Plaintiff says she later received a letter from Willard saying Defendant did
not have a disclaimer from her but that she was never the beneficiary of Policy
No. 7645511.
Plaintiff alleges Defendant destroyed or otherwise hid the amended
policies which named her as beneficiary.
Defendant argues it issued two annuity policies. It contends Clarence was
the annuitant/owner of one of the policies (Policy No. 7645511) and that its
proceeds were paid out to the actual designated beneficiary, who was not
Plaintiff, when Clarence died. Defendant avers the annuitant/owner of the
second policy was Junior and that that annuity was paid in the form of a
surrender at Junior's request. Defendant argues Plaintiff therefore never had any
interest or rights under either annuity.
The benefits under the annuity policies amount to at least $150,133.66.
II.

**Task goal:**
Reproduce verbatim the portion of the excerpted passage on the annuity dispute between "Plaintiff alleges Defendant" and "under either annuity.", inclusive.

**Recorded data:**
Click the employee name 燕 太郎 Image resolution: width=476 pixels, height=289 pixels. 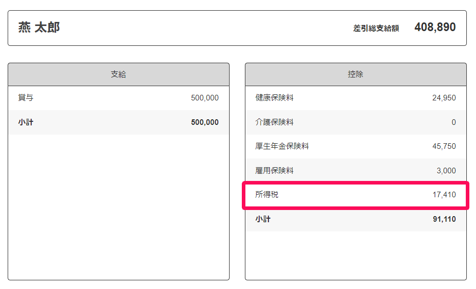pos(39,28)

**Correct result:**
Plaintiff alleges Defendant destroyed or otherwise hid the amended
policies which named her as beneficiary.
Defendant argues it issued two annuity policies. It contends Clarence was
the annuitant/owner of one of the policies (Policy No. 7645511) and that its
proceeds were paid out to the actual designated beneficiary, who was not
Plaintiff, when Clarence died. Defendant avers the annuitant/owner of the
second policy was Junior and that that annuity was paid in the form of a
surrender at Junior's request. Defendant argues Plaintiff therefore never had any
interest or rights under either annuity.